賭博師は祈らない 4巻 感想

   電撃文庫
束の間の幸福、そして因縁の対決。帝都に戻った賭博師ラザルスの命運は――

バースでの長逗留を終え、ようやくロンドンに帰還したラザルス。リーラは徐々に感情豊かになり、観光がてらついてきたエディス達との交流も続く。賭場の馴染みからは、そんな関係を冷やかされる始末。ラザルスは賭博師として日銭を稼ぐいつもの生活へと回帰していく。
だが幸福そうに見えるラザルスの心を陰らせるひとつの懸念――。リーラという守るべき大切なものを得たが故に、彼の賭博師としての冷徹さには確実に鈍りが生じていた。裏社会の大物や警察組織にも目を付けられつつも、毎日を凌いでいたラザルスだったが……。
そしてかつての恋人である賭博師・フランセスとの因縁が、ラザルスに決定的な破滅をもたらすことになる。


半袖持って無い人なので、辛い時期になってきた。買えやって話だけど!マスクと同じで半袖より長袖着てる方が安心するんだよね・・・


  感想

リーラとの出会いは、ラザルスにとって人間として良い方向に進むきっかけにもなったし、彼女自身も人生を救われたといっても過言では無かった。だからこそ2人のお互いに対する思いが生まれるのは、1巻から読んだ人ならば願ってもないラブコメディだったと思う。しかしながら賭博師にとって、それは致命的だということでもあった…というのが前回までの流れ。

賭博師として弱くなってしまったラザルスは、ルロイとジョナサンの2つの勢力の渦中の人になってしまう。リーラが故郷へ帰れる手段と引き換えに、間接的な取引材料として受け取ったのが事の発端だったとはいえ、これは中々酷いよなあ。正直、ルロイサイドの行動が切羽詰り過ぎていて最悪だったね…それでも、それを差し引いてもフランセスとの再戦による1巻で持ち越したモノの回収、過去描写からの最後(?)の大きな決断までの流れは綺麗にまとまっていたと感じた。帝都勢のキャラクターが一気に再登場したことで展開的にも気持ち盛り上がりを持ち返してきた印象。2、3巻はどちらかというと旅!ってイメージあったし。
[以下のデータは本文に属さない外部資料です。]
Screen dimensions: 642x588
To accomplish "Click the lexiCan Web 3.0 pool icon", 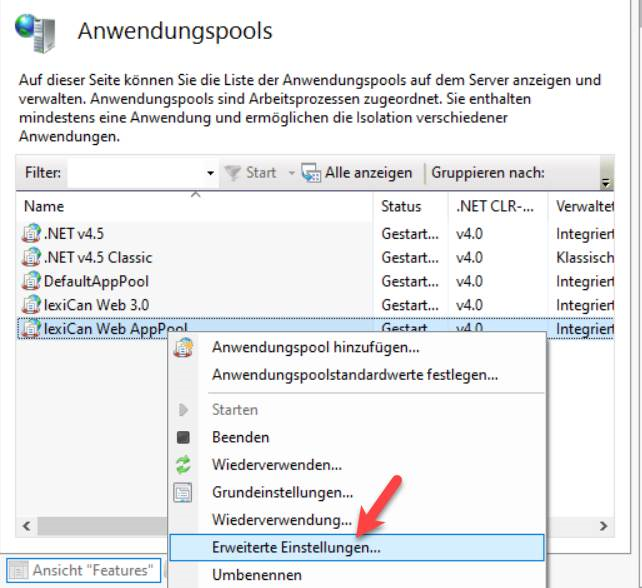I will [32, 305].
そんなわけだったから今回は2、3巻で共にした2人が完全に蚊帳の外状態になっちゃったのがやや残念。リーラも前半だけで、ルロイの件以外で今回の展開に関わりが無くて意外だった。てっきりもう少し何か彼女はひっかけてくるかと。まあジョナサンサイドが倒れる事で奴隷売買とかも激減するだろうし、間接的にそこら辺はくっつけてくるのかな?とか思ったり。それで予定では次でシリーズ最終巻なんだね。何となく終着点は見えてきたのでどう綺麗に書き終えてくれるのか、新作の話もちょろっと出していたのでそこら辺も含めて期待でしょうか。以上!